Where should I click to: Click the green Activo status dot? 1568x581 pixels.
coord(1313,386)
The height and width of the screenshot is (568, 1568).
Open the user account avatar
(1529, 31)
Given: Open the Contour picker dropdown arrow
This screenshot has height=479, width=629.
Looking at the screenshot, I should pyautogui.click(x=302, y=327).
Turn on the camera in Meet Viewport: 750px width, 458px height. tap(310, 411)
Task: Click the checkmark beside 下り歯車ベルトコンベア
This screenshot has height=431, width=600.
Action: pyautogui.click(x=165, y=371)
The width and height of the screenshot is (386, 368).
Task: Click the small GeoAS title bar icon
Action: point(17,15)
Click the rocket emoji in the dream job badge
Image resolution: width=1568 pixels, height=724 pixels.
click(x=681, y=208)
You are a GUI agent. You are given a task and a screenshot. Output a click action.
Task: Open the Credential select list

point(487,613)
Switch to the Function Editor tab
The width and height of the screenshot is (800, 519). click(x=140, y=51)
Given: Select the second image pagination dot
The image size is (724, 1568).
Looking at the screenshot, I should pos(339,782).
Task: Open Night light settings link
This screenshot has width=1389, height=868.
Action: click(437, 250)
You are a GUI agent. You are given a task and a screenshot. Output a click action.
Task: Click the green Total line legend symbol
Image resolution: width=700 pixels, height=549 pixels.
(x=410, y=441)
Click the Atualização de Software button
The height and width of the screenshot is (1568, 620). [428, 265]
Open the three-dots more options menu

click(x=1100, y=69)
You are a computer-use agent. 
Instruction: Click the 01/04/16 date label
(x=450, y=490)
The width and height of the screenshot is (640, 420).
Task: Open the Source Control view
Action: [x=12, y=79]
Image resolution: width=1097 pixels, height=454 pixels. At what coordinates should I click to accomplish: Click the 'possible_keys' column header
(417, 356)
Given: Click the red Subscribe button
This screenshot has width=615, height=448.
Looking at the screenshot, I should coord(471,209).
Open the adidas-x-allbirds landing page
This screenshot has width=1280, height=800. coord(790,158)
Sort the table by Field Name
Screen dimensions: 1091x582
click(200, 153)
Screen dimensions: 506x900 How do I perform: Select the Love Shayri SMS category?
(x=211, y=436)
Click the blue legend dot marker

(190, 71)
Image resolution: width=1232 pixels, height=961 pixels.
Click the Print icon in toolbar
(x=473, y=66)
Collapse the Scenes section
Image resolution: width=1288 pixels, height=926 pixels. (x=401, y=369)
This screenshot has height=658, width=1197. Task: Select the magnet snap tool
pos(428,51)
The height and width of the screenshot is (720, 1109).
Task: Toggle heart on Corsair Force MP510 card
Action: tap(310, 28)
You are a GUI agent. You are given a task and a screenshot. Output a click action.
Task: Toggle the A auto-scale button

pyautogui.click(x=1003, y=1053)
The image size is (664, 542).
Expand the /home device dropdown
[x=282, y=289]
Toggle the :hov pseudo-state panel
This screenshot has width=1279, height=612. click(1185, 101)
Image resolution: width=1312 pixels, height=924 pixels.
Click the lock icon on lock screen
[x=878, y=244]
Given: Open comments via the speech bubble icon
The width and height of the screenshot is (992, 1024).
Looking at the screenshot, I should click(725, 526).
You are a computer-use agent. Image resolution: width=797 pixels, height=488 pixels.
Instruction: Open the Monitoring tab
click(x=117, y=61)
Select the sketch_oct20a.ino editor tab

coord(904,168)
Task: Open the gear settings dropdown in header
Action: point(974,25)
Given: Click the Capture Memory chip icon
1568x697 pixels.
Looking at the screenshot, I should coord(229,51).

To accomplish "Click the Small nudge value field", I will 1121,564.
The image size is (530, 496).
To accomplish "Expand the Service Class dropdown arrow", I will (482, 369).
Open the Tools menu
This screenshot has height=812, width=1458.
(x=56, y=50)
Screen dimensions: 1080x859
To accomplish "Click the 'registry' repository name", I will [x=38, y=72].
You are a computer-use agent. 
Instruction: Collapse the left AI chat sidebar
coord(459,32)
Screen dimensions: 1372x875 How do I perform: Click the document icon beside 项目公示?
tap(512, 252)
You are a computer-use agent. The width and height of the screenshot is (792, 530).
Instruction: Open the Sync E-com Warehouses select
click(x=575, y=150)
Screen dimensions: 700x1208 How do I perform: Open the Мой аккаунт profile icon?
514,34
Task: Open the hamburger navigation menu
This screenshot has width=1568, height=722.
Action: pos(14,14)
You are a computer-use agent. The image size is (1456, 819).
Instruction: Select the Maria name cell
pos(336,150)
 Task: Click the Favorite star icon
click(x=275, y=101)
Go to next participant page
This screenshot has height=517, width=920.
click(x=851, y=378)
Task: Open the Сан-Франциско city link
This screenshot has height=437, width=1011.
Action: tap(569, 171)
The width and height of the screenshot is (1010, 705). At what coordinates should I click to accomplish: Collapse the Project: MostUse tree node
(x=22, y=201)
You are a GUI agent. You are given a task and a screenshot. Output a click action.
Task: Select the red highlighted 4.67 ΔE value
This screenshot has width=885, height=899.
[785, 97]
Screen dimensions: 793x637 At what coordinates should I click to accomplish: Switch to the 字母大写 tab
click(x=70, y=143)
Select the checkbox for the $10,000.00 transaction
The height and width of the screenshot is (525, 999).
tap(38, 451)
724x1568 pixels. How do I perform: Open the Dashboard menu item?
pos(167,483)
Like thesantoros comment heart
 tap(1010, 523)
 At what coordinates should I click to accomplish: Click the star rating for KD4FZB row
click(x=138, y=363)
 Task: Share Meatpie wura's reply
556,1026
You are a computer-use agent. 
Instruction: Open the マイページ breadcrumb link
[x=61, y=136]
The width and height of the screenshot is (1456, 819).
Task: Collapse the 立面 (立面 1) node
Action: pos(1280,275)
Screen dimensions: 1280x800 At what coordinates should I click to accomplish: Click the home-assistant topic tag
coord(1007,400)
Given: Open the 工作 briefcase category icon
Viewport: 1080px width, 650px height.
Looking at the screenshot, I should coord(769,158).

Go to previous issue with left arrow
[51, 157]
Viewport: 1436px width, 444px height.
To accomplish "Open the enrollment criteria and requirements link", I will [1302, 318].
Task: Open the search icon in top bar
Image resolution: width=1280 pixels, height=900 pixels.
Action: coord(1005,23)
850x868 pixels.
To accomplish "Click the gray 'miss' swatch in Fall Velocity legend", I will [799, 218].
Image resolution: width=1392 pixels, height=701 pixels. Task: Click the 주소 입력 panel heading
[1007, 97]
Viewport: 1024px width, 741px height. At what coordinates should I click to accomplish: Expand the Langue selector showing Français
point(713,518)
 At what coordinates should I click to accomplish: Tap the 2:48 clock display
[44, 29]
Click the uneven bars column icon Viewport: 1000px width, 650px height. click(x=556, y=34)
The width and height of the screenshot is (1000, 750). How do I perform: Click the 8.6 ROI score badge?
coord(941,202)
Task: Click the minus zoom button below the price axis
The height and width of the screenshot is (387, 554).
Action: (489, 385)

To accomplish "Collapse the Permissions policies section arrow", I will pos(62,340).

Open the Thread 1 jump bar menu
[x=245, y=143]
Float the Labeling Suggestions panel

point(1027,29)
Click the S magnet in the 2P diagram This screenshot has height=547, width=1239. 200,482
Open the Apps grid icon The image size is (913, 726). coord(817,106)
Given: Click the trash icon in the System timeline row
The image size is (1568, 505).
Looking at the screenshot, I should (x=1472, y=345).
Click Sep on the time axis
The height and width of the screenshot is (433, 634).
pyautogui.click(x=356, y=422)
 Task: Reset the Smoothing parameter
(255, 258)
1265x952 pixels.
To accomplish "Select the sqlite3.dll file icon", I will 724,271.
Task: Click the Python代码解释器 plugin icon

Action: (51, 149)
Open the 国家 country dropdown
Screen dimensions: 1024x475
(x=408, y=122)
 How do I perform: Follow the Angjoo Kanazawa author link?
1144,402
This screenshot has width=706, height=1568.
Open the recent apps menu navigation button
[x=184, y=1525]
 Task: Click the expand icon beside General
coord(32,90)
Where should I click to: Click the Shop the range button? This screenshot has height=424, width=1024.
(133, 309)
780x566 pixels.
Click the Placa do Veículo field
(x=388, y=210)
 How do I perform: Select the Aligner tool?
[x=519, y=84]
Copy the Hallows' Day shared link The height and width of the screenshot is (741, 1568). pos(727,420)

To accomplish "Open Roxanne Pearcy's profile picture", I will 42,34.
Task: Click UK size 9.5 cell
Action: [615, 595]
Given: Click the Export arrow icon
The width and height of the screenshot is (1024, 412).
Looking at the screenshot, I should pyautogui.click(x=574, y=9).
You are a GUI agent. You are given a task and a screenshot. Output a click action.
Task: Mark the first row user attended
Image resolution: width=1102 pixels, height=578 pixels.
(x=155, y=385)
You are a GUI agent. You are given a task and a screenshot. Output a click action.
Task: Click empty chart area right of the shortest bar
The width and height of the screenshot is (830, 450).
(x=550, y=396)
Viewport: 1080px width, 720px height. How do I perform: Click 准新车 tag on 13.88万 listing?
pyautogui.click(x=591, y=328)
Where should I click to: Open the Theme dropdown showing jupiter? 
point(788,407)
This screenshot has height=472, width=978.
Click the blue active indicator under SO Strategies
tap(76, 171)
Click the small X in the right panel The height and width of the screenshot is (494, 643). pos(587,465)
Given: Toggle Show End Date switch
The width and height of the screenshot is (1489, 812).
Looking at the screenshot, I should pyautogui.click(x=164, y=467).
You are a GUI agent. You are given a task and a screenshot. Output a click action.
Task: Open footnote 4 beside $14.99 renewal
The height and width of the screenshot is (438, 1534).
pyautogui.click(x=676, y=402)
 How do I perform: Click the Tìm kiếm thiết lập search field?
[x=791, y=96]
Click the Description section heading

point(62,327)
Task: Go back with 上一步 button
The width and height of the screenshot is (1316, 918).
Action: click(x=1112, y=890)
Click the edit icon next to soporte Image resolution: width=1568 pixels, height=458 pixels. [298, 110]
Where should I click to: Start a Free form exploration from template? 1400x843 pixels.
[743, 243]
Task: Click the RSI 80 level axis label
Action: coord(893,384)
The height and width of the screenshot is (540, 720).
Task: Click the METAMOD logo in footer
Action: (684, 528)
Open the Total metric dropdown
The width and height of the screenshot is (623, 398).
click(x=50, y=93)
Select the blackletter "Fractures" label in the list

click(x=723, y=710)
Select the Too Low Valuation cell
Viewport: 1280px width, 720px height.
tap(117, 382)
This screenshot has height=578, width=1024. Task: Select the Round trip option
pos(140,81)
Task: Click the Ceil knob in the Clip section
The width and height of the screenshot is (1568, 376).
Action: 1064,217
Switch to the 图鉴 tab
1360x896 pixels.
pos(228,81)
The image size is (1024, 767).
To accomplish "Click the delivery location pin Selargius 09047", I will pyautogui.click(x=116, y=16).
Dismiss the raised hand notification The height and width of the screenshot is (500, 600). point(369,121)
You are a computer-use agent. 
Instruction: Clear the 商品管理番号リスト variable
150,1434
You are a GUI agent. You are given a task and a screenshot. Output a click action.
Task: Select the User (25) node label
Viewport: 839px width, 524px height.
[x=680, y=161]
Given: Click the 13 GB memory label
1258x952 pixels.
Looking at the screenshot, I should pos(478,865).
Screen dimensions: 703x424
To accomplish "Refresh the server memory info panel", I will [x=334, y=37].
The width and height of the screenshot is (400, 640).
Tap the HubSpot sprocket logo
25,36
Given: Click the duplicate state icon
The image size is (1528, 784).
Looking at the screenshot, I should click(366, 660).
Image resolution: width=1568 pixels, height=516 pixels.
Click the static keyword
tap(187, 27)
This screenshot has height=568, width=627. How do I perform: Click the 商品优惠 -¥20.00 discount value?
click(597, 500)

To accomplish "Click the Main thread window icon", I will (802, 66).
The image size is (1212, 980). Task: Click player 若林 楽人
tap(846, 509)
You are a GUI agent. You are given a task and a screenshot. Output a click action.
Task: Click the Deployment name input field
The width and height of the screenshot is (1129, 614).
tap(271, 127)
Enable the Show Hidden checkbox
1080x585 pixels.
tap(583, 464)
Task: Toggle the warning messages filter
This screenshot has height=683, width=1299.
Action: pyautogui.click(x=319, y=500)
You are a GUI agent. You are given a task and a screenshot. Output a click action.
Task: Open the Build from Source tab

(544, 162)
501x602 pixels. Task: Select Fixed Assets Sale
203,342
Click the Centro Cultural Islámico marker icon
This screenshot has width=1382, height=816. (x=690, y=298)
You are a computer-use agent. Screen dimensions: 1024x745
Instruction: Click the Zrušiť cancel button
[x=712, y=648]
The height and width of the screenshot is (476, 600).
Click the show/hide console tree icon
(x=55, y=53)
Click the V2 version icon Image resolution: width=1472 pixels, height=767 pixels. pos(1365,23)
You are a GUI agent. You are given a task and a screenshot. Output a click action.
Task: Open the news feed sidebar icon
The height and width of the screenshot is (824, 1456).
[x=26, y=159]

**WHAT IS EXPECTED**
Copy the lines from the one with "The width and height of the screenshot is (1010, 705)." up to and including the one with "Action: pos(1280,275)", swapping "At what coordinates should I click to accomplish" for "Where do I click to do" and leaving everything else as it is.

**EXERCISE ANSWER**
The width and height of the screenshot is (1010, 705). Where do I click to do: Collapse the Project: MostUse tree node
(x=22, y=201)
You are a GUI agent. You are given a task and a screenshot. Output a click action.
Task: Select the red highlighted 4.67 ΔE value
This screenshot has width=885, height=899.
[785, 97]
Screen dimensions: 793x637 Where do I click to do: Switch to the 字母大写 tab
click(x=70, y=143)
Select the checkbox for the $10,000.00 transaction
The height and width of the screenshot is (525, 999).
tap(38, 451)
724x1568 pixels. How do I perform: Open the Dashboard menu item?
pos(167,483)
Like thesantoros comment heart
 tap(1010, 523)
 Where do I click to do: Click the star rating for KD4FZB row
click(x=138, y=363)
 Task: Share Meatpie wura's reply
556,1026
You are a computer-use agent. 
Instruction: Open the マイページ breadcrumb link
[x=61, y=136]
The width and height of the screenshot is (1456, 819).
Task: Collapse the 立面 (立面 1) node
Action: pos(1280,275)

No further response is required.